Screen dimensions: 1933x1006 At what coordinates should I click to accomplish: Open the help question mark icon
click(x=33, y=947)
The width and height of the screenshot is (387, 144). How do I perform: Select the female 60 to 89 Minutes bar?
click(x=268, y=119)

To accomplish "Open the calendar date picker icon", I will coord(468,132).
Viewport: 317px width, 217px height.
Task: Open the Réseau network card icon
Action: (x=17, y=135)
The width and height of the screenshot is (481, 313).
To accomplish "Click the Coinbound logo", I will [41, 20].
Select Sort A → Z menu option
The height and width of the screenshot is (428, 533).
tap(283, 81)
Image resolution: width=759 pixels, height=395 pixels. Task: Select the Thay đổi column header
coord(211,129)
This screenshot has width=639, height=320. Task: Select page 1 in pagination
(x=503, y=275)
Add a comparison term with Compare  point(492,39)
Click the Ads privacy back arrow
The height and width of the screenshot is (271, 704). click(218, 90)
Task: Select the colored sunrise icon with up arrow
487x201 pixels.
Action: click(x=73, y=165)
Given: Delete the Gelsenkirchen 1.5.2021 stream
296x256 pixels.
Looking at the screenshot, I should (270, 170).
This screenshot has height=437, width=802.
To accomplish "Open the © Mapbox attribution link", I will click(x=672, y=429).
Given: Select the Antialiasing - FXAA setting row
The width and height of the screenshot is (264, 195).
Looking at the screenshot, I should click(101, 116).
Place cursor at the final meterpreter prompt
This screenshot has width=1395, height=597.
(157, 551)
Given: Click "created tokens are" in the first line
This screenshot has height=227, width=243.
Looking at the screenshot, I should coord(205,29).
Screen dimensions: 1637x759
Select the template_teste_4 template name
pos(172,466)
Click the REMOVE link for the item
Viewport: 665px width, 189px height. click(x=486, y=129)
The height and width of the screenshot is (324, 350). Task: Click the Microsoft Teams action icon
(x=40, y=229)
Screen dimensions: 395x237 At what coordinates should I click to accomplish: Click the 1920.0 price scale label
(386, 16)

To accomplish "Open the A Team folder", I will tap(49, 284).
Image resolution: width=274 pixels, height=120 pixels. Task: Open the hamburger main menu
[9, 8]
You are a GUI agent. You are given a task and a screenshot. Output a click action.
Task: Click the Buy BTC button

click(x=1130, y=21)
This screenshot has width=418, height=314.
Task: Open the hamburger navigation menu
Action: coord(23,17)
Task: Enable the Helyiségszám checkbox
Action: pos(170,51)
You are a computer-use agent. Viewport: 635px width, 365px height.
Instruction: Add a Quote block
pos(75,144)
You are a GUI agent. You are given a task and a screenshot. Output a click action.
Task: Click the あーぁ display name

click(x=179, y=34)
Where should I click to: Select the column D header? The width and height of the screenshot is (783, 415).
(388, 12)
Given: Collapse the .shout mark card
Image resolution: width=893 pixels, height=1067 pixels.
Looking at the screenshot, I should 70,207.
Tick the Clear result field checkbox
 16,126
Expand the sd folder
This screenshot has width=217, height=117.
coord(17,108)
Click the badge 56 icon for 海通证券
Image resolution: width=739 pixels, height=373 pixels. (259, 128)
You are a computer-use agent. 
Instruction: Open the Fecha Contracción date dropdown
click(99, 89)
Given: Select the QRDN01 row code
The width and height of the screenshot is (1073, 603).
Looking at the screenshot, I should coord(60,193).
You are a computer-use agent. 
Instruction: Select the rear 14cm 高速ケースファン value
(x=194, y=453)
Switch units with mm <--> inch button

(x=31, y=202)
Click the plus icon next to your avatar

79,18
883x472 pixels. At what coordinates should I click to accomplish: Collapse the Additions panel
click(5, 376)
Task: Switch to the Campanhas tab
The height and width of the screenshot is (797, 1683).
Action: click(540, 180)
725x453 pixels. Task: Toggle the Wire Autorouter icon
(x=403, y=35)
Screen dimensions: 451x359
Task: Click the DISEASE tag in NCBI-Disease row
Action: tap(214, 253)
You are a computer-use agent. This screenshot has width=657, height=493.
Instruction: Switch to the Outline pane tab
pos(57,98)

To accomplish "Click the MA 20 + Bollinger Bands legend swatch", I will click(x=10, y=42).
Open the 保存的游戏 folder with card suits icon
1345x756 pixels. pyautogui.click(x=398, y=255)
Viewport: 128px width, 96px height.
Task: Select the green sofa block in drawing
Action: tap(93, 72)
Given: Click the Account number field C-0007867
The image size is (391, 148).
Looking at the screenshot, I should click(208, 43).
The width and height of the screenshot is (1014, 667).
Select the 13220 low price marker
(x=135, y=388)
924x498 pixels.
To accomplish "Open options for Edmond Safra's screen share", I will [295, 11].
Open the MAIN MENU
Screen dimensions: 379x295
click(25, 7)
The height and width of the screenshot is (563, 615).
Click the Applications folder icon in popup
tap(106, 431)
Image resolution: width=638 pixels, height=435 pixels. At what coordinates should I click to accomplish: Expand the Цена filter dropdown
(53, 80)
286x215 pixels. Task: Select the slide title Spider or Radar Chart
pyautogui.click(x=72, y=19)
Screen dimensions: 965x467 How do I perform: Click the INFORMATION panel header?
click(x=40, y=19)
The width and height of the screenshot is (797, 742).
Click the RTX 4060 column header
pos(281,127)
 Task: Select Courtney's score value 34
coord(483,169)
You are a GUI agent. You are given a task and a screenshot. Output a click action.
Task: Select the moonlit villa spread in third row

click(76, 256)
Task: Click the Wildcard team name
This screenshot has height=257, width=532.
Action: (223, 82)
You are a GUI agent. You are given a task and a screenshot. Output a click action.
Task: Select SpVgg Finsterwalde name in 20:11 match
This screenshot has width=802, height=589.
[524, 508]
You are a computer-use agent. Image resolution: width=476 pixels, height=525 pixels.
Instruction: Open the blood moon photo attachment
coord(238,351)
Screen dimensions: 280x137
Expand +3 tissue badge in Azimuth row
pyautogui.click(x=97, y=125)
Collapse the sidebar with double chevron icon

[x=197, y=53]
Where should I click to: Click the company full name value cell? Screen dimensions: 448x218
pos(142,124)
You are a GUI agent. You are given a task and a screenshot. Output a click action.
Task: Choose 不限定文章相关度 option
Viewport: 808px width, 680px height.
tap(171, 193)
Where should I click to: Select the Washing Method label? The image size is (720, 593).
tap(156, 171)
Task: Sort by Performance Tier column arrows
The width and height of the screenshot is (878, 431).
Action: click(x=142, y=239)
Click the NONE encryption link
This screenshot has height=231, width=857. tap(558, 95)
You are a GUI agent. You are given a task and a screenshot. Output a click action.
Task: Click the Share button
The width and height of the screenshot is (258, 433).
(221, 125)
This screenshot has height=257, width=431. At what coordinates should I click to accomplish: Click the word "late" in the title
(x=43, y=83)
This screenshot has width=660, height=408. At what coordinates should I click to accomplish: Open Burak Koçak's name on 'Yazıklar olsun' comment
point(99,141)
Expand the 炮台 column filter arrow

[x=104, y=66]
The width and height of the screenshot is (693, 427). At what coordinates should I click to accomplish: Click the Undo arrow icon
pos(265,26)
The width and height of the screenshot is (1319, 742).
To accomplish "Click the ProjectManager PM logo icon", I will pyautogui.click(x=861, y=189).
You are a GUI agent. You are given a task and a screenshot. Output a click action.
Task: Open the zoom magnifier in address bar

------------------------------------------------

**TASK DETAILS**.
Exactly as written, set down all of the material.

**TASK SOLUTION**.
Screen dimensions: 1933x1006 At what coordinates should I click to accomplish: Open the help question mark icon
click(x=33, y=947)
The width and height of the screenshot is (387, 144). How do I perform: Select the female 60 to 89 Minutes bar?
click(x=268, y=119)

To accomplish "Open the calendar date picker icon", I will coord(468,132).
Viewport: 317px width, 217px height.
Task: Open the Réseau network card icon
Action: (x=17, y=135)
The width and height of the screenshot is (481, 313).
To accomplish "Click the Coinbound logo", I will [41, 20].
Select Sort A → Z menu option
The height and width of the screenshot is (428, 533).
tap(283, 81)
Image resolution: width=759 pixels, height=395 pixels. Task: Select the Thay đổi column header
coord(211,129)
This screenshot has width=639, height=320. Task: Select page 1 in pagination
(x=503, y=275)
Add a comparison term with Compare  point(492,39)
Click the Ads privacy back arrow
The height and width of the screenshot is (271, 704). click(218, 90)
Task: Select the colored sunrise icon with up arrow
487x201 pixels.
Action: click(x=73, y=165)
Given: Delete the Gelsenkirchen 1.5.2021 stream
296x256 pixels.
Looking at the screenshot, I should (270, 170).
This screenshot has height=437, width=802.
To accomplish "Open the © Mapbox attribution link", I will click(x=672, y=429).
Given: Select the Antialiasing - FXAA setting row
The width and height of the screenshot is (264, 195).
Looking at the screenshot, I should click(101, 116).
Place cursor at the final meterpreter prompt
This screenshot has width=1395, height=597.
(157, 551)
Given: Click "created tokens are" in the first line
This screenshot has height=227, width=243.
Looking at the screenshot, I should coord(205,29).
Screen dimensions: 1637x759
Select the template_teste_4 template name
pos(172,466)
Click the REMOVE link for the item
Viewport: 665px width, 189px height. click(x=486, y=129)
The height and width of the screenshot is (324, 350). Task: Click the Microsoft Teams action icon
(x=40, y=229)
Screen dimensions: 395x237 At what coordinates should I click to accomplish: Click the 1920.0 price scale label
(386, 16)

To accomplish "Open the A Team folder", I will tap(49, 284).
Image resolution: width=274 pixels, height=120 pixels. Task: Open the hamburger main menu
[9, 8]
You are a GUI agent. You are given a task and a screenshot. Output a click action.
Task: Click the Buy BTC button

click(x=1130, y=21)
This screenshot has width=418, height=314.
Task: Open the hamburger navigation menu
Action: coord(23,17)
Task: Enable the Helyiségszám checkbox
Action: pos(170,51)
You are a computer-use agent. Viewport: 635px width, 365px height.
Instruction: Add a Quote block
pos(75,144)
You are a GUI agent. You are given a task and a screenshot. Output a click action.
Task: Click the あーぁ display name

click(x=179, y=34)
Where should I click to: Select the column D header? The width and height of the screenshot is (783, 415).
(388, 12)
Given: Collapse the .shout mark card
Image resolution: width=893 pixels, height=1067 pixels.
Looking at the screenshot, I should 70,207.
Tick the Clear result field checkbox
 16,126
Expand the sd folder
This screenshot has width=217, height=117.
coord(17,108)
Click the badge 56 icon for 海通证券
Image resolution: width=739 pixels, height=373 pixels. (259, 128)
You are a computer-use agent. 
Instruction: Open the Fecha Contracción date dropdown
click(99, 89)
Given: Select the QRDN01 row code
The width and height of the screenshot is (1073, 603).
Looking at the screenshot, I should coord(60,193).
You are a computer-use agent. 
Instruction: Select the rear 14cm 高速ケースファン value
(x=194, y=453)
Switch units with mm <--> inch button

(x=31, y=202)
Click the plus icon next to your avatar

79,18
883x472 pixels. At what coordinates should I click to accomplish: Collapse the Additions panel
click(5, 376)
Task: Switch to the Campanhas tab
The height and width of the screenshot is (797, 1683).
Action: click(540, 180)
725x453 pixels. Task: Toggle the Wire Autorouter icon
(x=403, y=35)
Screen dimensions: 451x359
Task: Click the DISEASE tag in NCBI-Disease row
Action: tap(214, 253)
You are a computer-use agent. This screenshot has width=657, height=493.
Instruction: Switch to the Outline pane tab
pos(57,98)

To accomplish "Click the MA 20 + Bollinger Bands legend swatch", I will click(x=10, y=42).
Open the 保存的游戏 folder with card suits icon
1345x756 pixels. pyautogui.click(x=398, y=255)
Viewport: 128px width, 96px height.
Task: Select the green sofa block in drawing
Action: tap(93, 72)
Given: Click the Account number field C-0007867
The image size is (391, 148).
Looking at the screenshot, I should click(208, 43).
The width and height of the screenshot is (1014, 667).
Select the 13220 low price marker
(x=135, y=388)
924x498 pixels.
To accomplish "Open options for Edmond Safra's screen share", I will [295, 11].
Open the MAIN MENU
Screen dimensions: 379x295
click(25, 7)
The height and width of the screenshot is (563, 615).
Click the Applications folder icon in popup
tap(106, 431)
Image resolution: width=638 pixels, height=435 pixels. At what coordinates should I click to accomplish: Expand the Цена filter dropdown
(53, 80)
286x215 pixels. Task: Select the slide title Spider or Radar Chart
pyautogui.click(x=72, y=19)
Screen dimensions: 965x467 How do I perform: Click the INFORMATION panel header?
click(x=40, y=19)
The width and height of the screenshot is (797, 742).
Click the RTX 4060 column header
pos(281,127)
 Task: Select Courtney's score value 34
coord(483,169)
You are a GUI agent. You are given a task and a screenshot. Output a click action.
Task: Select the moonlit villa spread in third row

click(76, 256)
Task: Click the Wildcard team name
This screenshot has height=257, width=532.
Action: (223, 82)
You are a GUI agent. You are given a task and a screenshot. Output a click action.
Task: Select SpVgg Finsterwalde name in 20:11 match
This screenshot has width=802, height=589.
[524, 508]
You are a computer-use agent. Image resolution: width=476 pixels, height=525 pixels.
Instruction: Open the blood moon photo attachment
coord(238,351)
Screen dimensions: 280x137
Expand +3 tissue badge in Azimuth row
pyautogui.click(x=97, y=125)
Collapse the sidebar with double chevron icon

[x=197, y=53]
Where should I click to: Click the company full name value cell? Screen dimensions: 448x218
pos(142,124)
You are a GUI agent. You are given a task and a screenshot. Output a click action.
Task: Choose 不限定文章相关度 option
Viewport: 808px width, 680px height.
tap(171, 193)
Where should I click to: Select the Washing Method label? The image size is (720, 593).
tap(156, 171)
Task: Sort by Performance Tier column arrows
The width and height of the screenshot is (878, 431).
Action: click(x=142, y=239)
Click the NONE encryption link
This screenshot has height=231, width=857. tap(558, 95)
You are a GUI agent. You are given a task and a screenshot. Output a click action.
Task: Click the Share button
The width and height of the screenshot is (258, 433).
(221, 125)
This screenshot has height=257, width=431. At what coordinates should I click to accomplish: Click the word "late" in the title
(x=43, y=83)
This screenshot has width=660, height=408. At what coordinates should I click to accomplish: Open Burak Koçak's name on 'Yazıklar olsun' comment
point(99,141)
Expand the 炮台 column filter arrow

[x=104, y=66]
The width and height of the screenshot is (693, 427). At what coordinates should I click to accomplish: Click the Undo arrow icon
pos(265,26)
The width and height of the screenshot is (1319, 742).
To accomplish "Click the ProjectManager PM logo icon", I will pyautogui.click(x=861, y=189).
You are a GUI agent. You are given a task and a screenshot. Output a click action.
Task: Open the zoom magnifier in address bar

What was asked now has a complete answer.